Thromboxane A₂ (TxA₂) causes contraction of vascular smooth muscle and aggregation of platelets; paradoxically, it also induces formation of the vasodilator and antiaggregant prostacyclin by human endothelium. To determine if the molecular structure of the endothelial TxA₂ receptor differs from that of the previously characterized receptor from placenta, we isolated a putative TxA₂ receptor cDNA from a human endothelial library.
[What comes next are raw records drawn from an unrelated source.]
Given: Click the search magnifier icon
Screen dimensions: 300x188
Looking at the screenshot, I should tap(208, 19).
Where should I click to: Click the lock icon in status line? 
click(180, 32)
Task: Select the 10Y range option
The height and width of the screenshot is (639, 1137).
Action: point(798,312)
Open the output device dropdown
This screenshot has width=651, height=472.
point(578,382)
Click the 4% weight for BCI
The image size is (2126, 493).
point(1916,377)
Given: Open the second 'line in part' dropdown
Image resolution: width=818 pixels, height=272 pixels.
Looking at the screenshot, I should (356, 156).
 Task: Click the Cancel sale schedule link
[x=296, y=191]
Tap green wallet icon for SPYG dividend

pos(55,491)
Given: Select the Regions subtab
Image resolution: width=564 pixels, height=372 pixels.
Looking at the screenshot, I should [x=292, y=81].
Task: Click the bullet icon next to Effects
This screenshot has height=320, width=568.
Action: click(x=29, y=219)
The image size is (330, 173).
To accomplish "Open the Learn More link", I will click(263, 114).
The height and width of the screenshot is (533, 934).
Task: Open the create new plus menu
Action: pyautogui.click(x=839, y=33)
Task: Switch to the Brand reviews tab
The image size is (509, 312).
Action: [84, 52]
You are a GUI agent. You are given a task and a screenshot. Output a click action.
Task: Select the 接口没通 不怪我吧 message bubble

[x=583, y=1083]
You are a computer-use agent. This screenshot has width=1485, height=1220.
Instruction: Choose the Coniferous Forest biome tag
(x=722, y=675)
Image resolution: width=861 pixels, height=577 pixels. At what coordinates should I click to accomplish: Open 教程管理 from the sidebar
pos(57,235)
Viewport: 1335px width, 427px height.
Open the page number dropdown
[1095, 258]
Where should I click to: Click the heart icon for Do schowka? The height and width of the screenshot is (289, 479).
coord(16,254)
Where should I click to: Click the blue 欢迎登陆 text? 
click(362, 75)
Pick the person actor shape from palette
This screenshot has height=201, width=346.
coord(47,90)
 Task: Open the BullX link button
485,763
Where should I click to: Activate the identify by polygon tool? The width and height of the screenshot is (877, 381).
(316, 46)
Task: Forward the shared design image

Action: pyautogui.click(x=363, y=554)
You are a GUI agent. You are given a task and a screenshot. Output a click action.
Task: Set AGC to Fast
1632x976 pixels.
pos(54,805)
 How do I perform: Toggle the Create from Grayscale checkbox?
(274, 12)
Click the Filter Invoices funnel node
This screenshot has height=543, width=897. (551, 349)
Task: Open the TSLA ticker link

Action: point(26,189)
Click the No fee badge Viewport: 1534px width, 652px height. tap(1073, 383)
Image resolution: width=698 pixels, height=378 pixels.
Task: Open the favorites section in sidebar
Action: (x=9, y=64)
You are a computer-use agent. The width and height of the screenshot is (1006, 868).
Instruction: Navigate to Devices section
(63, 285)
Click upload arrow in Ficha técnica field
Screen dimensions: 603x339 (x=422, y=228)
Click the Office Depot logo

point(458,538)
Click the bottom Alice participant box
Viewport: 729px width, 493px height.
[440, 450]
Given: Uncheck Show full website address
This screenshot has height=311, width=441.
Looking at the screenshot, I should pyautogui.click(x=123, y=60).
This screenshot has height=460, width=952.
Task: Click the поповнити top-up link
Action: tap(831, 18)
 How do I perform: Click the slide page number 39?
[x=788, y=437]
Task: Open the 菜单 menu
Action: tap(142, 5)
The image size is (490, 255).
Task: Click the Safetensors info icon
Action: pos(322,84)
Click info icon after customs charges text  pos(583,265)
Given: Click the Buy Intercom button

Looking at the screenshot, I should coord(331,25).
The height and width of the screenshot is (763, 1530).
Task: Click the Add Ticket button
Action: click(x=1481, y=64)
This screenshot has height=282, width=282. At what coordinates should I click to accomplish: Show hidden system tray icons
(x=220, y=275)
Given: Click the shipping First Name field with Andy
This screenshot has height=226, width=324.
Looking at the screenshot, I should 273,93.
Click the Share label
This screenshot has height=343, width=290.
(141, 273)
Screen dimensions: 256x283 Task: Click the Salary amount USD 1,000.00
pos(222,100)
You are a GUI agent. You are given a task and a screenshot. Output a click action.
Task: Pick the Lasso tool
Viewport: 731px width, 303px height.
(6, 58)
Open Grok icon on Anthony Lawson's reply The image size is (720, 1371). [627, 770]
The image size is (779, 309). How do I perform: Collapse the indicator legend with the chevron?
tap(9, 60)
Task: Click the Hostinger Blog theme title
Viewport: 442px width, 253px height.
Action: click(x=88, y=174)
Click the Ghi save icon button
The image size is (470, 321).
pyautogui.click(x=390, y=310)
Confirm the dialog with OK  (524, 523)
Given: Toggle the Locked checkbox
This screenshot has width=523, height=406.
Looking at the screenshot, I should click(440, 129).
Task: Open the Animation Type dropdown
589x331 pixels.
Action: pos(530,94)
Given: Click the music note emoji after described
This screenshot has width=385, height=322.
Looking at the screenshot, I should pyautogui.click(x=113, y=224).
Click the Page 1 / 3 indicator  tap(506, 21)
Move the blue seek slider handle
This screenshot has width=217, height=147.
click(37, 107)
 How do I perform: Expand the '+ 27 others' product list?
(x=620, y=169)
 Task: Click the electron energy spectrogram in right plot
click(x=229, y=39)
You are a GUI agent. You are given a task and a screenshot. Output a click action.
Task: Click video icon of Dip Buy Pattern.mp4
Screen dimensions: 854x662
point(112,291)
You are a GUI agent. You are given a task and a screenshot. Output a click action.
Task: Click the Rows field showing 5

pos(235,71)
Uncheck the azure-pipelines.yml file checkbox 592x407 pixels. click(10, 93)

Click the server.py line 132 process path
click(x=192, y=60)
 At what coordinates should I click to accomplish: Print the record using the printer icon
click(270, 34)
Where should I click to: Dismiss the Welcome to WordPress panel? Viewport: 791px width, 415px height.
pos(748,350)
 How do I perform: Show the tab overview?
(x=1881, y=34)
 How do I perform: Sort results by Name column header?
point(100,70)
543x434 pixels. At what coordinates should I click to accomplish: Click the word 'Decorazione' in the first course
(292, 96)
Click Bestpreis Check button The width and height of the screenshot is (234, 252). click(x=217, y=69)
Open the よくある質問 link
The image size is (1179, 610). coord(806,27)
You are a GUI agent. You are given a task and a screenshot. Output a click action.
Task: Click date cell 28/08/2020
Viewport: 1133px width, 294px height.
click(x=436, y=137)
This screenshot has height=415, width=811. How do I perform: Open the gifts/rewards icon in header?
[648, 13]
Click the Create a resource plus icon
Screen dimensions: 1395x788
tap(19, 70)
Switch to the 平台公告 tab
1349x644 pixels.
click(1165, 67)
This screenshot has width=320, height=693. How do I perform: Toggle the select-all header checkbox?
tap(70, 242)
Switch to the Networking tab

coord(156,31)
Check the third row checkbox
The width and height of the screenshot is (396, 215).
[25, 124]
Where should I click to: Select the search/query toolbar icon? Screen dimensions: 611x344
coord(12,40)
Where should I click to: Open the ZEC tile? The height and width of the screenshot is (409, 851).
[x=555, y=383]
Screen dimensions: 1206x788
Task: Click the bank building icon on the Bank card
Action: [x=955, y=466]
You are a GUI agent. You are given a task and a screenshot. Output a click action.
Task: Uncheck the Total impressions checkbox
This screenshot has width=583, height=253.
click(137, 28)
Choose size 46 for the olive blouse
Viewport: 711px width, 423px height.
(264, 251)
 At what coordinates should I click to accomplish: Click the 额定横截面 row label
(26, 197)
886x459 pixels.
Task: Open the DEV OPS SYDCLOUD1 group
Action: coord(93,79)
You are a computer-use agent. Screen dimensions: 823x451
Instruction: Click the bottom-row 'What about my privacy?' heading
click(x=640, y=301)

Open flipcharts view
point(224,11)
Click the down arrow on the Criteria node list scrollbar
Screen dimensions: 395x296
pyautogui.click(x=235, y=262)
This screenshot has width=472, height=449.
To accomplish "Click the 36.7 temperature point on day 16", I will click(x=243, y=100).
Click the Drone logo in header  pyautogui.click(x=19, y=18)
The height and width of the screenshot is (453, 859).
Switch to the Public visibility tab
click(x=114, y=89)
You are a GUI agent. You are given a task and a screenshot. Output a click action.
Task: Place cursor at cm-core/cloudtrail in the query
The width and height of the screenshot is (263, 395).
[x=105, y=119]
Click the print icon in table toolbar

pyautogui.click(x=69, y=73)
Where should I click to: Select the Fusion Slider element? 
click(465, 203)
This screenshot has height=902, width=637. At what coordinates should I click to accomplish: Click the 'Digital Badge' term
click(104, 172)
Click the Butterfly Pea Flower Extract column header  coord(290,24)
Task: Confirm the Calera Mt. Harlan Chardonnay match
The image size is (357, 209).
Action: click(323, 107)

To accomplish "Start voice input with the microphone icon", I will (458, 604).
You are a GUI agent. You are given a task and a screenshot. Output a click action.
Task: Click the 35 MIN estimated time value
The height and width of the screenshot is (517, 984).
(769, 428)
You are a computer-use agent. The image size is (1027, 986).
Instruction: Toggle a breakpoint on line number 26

The predicted amino acid sequence revealed a structure of 369 amino acids, in which a novel cytoplasmic tail replaced the carboxyl-terminal portion of the previously characterized TxA₂ receptor; this divergence in cytoplasmic domains resulted from the nonsplicing of a potential intron in the placenta TxA₂ receptor. Northern hybridization reveals that the expression of the TxA₂ receptor in endothelial RNA decreases 6-fold following stimulation with an endoperoxide analog. Polymerase chain reaction using oligonucleotide primers specific to each cytoplasmic domain revealed that only the novel receptor was expressed in endothelium, while both receptors were expressed in placenta. Overexpression of the endothelial TxA₂ receptor cDNA in Chinese hamster ovary cells conferred the ability to bind a known receptor antagonist and mobilize Ca²⁺ in response to TxA₂ mimetics. This finding of a new TxA₂ receptor in endothelium suggests that a family of these receptors may result from alternative splicing of the cytoplasmic (carboxyl) tail.